A preferred range for intracranial administration of a botulinum toxin, such as botulinum toxin type A, so as to achieve a tremor suppressant effect in the patient treated is from about 10.sup.-2 U/kg to about 1 U/kg. Less than about 10.sup.-2 U/kg can result in a relatively minor, though still observable, tremor suppressant effect. A more preferred range for intracranial administration of a botulinum toxin, such as botulinum toxin type A, so as to achieve an antinociceptive effect in the patient treated is from about 10.sup.-1 U/kg to about 1 U/kg. Less than about 10.sup.-1 U/kg can result in the desired therapeutic effect being of less than the optimal or longest possible duration. A most preferred range for intracranial administration of a botulinum toxin, such as botulinum toxin type A, so as to achieve a desired tremor suppressant effect in the patient treated is from about 0.1 units to about 100 units. Intracranial administration of a botulinum toxin, such as botulinum toxin type A, in this preferred range can provide dramatic therapeutic success.

The present invention includes within its scope the use of any neurotoxin which has a long duration tremor suppressant effect when locally applied intracranially to the patient. For example, neurotoxins made by any of the species of the toxin producing Clostridium bacteria, such as Clostridium botulinum, Clostridium butyricum, and Clostridium beratti can be used or adapted for use in the methods of the present invention. Additionally, all of the botulinum serotypes A, B, C.sub.1, D, E, F and G can be advantageously used in the practice of the present invention, although type A is the most preferred and type B the least preferred serotype, as explained above. Practice of the present invention can provide a tremor suppressant effect, per injection, for 3 months or longer in humans.

Significantly, a method within the scope of the present invention can provide improved patient function. "Improved patient function" can be defined as an improvement measured by factors such as a reduced pain, reduced time spent in bed, increased ambulation, healthier attitude, more varied lifestyle and/or healing permitted by normal muscle tone. Improved patient function is synonymous with an improved quality of life (QOL). QOL can be assesses using, for example, the known SF-12 or SF-36 health survey scoring procedures. SF-36 assesses a patient's physical and mental health in the eight domains of physical functioning, role limitations due to physical problems, social functioning, bodily pain, general mental health, role limitations due to emotional problems, vitality, and general health perceptions. Scores obtained can be compared to published values available for various general and patient populations.

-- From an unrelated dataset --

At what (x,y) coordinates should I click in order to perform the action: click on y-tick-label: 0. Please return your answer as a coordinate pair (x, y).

As set forth above, we have discovered that a surprisingly effective and long lasting treatment of a focal epilepsy can be achieved by intracranial administration of a neurotoxin to an afflicted patient. In its most preferred embodiment, the present invention is practiced by intracranial injection or implantation of botulinum toxin type A.

The present invention does include within its scope: (a) neurotoxin obtained or processed by bacterial culturing, toxin extraction, concentration, preservation, freeze drying and/or reconstitution and; (b) modified or recombinant neurotoxin, that is neurotoxin that has had one or more amino acids or amino acid sequences deliberately deleted, modified or replaced by known chemical/biochemical amino acid modification procedures or by use of known host cell/recombinant vector recombinant technologies, as well as derivatives or fragments of neurotoxins so made.

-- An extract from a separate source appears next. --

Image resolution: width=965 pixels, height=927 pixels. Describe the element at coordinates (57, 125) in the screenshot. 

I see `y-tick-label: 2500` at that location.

Botulinum toxins for use according to the present invention can be stored in lyophilized, vacuum dried form in containers under vacuum pressure or as stable liquids. Prior to lyophilization the botulinum toxin can be combined with pharmaceutically acceptable excipients, stabilizers and/or carriers, such as albumin. The lyophilized material can be reconstituted with saline or water.
 

Claim 1 of 19 Claims

1. A method for treating focal epilepsy, the method comprising the step of intracranial administration of a botulinum toxin into intracranial target tissue having an epileptogenic focus located at a brain region selected from the group consisting of a lower brain region, a pontine region, a globus pallidus and a thalamus of a patient, thereby treating the focal epilepsy.